• _WHAT THE EXERCISE ASKS_:
Using the excerpt on frequentist statistics, explain in one to three sentences why pooling the experiments went wrong.

• _EXCERPTED TEXT_:
And there’s an easy explanation for why frequentism has enjoyed success despite being fundamentally flawed: the extra assumptions it makes above and beyond Bayesian statistics tend to be true, hence why Bayesian and frequentist methods appear to agree so often despite their deep philosophical differences.

So, the problem is not the use of p-values, confidence intervals, or Bayesian statistics.  The problem is abuse of statistical methods.


Why not both?We’re drifting away from a fundamental question, though: if confidence intervals tell you nothing directly about your test statistic, why bother calculating them at all? Dr. R explains:

Nevertheless, we can use the property of the long-run success rate of the method to place confidence in the belief that the unknown parameter is within the interval.  This is common sense. If we place bets in roulette or other random events, we rely on long-run frequencies of winnings to calculate our odds of winning in a specific game.

Hence why I was careful to tack on “directly:” the important part of the confidence interval isn’t the part which falls within it, it’s the part that falls outside. According to frequentism, those values of the test statistic are worthy of rejection. By pooling data, you increase the area outside the interval and narrow down where the truth may lie. You wind up sneaking up on the truth, in the long run.

Let’s put it to the test: I’m going to run a bunch of experiments to determine if the population mean is greater than zero (in reality, it is exactly zero). As usual I’ll assume a Gaussian distribution (correctly, in this case), and calculate confidence intervals as well as use p-values to track statistical significance. Here’s the code, and here’s a graph of the sample means and p-values:

Out of the hundred experiments, ten falsely rejected the null hypothesis. That’s a bit high, as with one-tailed tests and p < 0.05 as our threshold we’d expect only five. Sixty of the experiments had a mean less than zero, too, when we expected fifty. Still, random numbers are random, so fluctuations like these are expected from time to time. So let’s carry on and look at what happens when we pool our data as we go, much as you’d do in a meta-analysis.

Running the above code, but pooling each experiment together.

… whaaa?! What the hell went wrong?! Frequentism assumes we’re running an infinite number of tests, but we aren’t. Small fluctuations, such as an excessive number of negative numbers at the start, can throw off a finite number of tests. Your flawless experimental procedure won’t save you here, this problem is baked into the concept of randomness. These early fluctuations can also skew the mean as well as the standard deviation, which in turn mucks up the confidence interval. I deliberately picked the random number seed to create this skew, but if I kept grinding out random numbers the pooled mean will inch closer to zero and the confidence interval will drift back over the zero line. You don’t have to trust me on that one, increase the number of experiments in the above code and see for yourself.

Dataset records
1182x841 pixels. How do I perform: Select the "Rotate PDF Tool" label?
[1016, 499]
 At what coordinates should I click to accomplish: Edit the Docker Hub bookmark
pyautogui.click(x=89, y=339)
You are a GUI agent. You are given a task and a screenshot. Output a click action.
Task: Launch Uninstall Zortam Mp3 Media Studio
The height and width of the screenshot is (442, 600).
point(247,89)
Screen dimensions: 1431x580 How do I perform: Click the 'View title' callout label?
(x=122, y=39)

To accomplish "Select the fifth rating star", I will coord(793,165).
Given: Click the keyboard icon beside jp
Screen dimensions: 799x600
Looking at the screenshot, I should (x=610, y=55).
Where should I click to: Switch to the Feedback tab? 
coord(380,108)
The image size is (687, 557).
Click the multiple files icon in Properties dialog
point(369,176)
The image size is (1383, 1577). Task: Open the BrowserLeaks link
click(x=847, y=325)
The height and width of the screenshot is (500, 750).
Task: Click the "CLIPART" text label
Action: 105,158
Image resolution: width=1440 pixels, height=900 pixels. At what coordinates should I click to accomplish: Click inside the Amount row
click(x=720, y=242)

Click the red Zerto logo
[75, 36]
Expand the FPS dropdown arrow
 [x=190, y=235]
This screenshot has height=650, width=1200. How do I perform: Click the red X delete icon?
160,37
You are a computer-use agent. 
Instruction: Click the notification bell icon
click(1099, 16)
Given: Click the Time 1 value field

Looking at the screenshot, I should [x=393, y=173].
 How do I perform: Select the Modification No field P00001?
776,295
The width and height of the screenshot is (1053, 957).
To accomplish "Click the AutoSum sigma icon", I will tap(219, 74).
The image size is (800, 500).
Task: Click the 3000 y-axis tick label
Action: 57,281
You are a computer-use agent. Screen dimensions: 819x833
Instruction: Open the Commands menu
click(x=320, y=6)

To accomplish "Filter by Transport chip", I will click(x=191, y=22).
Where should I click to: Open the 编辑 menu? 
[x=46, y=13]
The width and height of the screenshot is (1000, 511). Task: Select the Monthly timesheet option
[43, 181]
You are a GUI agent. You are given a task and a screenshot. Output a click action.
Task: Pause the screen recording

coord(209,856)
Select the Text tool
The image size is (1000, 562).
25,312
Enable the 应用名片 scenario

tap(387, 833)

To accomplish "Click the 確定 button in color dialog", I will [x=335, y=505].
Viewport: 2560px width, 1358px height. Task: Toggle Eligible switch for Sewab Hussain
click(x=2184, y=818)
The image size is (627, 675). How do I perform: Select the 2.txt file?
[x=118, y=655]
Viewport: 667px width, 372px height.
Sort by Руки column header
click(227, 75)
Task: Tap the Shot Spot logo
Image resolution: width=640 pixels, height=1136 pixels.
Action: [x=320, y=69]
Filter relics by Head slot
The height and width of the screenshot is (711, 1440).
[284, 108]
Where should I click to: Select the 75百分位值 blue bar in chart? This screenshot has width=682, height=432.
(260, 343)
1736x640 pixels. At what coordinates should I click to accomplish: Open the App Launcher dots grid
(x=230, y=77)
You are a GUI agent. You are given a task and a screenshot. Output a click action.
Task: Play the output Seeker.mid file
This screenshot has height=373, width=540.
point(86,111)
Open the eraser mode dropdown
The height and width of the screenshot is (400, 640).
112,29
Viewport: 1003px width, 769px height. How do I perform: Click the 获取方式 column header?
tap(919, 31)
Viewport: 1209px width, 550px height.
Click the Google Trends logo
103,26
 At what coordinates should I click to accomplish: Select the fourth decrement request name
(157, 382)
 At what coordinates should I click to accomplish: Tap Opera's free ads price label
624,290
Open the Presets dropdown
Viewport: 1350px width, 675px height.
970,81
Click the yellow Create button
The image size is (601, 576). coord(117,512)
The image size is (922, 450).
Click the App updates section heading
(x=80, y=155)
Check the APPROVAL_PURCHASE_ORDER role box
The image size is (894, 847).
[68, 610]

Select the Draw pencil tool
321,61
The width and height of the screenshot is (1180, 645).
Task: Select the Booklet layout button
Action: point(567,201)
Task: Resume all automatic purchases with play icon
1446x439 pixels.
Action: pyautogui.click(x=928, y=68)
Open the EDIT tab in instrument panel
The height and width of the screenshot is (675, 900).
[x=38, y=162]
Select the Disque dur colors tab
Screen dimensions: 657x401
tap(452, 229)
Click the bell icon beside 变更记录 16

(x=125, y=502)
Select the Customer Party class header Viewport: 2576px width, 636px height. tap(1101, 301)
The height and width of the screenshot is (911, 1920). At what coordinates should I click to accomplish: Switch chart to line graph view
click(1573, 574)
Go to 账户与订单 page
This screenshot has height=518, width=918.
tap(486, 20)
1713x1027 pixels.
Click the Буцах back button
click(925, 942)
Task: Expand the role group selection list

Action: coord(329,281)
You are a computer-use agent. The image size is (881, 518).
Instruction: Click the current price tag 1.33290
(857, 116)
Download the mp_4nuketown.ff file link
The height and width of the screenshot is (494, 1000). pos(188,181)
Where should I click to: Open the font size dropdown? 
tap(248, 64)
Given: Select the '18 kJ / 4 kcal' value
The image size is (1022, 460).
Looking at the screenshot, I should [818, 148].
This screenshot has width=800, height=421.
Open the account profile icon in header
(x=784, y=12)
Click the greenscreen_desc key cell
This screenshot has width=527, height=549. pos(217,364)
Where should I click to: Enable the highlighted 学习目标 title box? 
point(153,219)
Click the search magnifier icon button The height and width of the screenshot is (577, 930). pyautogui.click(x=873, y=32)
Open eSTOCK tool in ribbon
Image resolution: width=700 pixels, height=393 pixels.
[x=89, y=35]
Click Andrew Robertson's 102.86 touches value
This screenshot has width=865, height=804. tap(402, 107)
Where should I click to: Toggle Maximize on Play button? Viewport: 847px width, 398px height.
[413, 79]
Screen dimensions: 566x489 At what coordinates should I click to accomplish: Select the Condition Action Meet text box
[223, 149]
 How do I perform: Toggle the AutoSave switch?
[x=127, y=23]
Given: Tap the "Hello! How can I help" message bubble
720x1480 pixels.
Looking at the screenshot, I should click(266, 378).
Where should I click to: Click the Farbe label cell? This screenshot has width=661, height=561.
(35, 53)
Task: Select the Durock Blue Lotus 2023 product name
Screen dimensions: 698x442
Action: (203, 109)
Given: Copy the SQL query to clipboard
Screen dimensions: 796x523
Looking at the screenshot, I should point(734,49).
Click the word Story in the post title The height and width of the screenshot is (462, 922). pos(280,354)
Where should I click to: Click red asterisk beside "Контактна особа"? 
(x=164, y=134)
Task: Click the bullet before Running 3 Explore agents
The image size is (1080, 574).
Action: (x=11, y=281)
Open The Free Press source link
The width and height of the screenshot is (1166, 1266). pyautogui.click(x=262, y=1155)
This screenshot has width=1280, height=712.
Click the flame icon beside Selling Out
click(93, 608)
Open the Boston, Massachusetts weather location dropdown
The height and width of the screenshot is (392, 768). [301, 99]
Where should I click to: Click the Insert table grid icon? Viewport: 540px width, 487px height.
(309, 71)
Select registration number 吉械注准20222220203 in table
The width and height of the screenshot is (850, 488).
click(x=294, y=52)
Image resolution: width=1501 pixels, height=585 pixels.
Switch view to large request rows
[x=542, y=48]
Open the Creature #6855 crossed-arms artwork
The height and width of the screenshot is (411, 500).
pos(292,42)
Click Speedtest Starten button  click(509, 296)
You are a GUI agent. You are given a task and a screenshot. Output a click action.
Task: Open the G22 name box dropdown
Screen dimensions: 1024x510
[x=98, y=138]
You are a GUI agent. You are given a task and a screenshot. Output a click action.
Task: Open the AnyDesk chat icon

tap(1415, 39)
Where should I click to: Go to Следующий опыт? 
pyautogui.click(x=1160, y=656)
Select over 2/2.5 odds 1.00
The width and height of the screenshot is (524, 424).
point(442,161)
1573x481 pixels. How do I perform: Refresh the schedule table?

• _SOLUTION_:
Frequentism assumes an infinite number of tests, but only a finite number were run, so small early fluctuations, like too many negative numbers at the start, could throw the results off. Those fluctuations skewed the mean and the standard deviation, and that in turn distorted the confidence interval.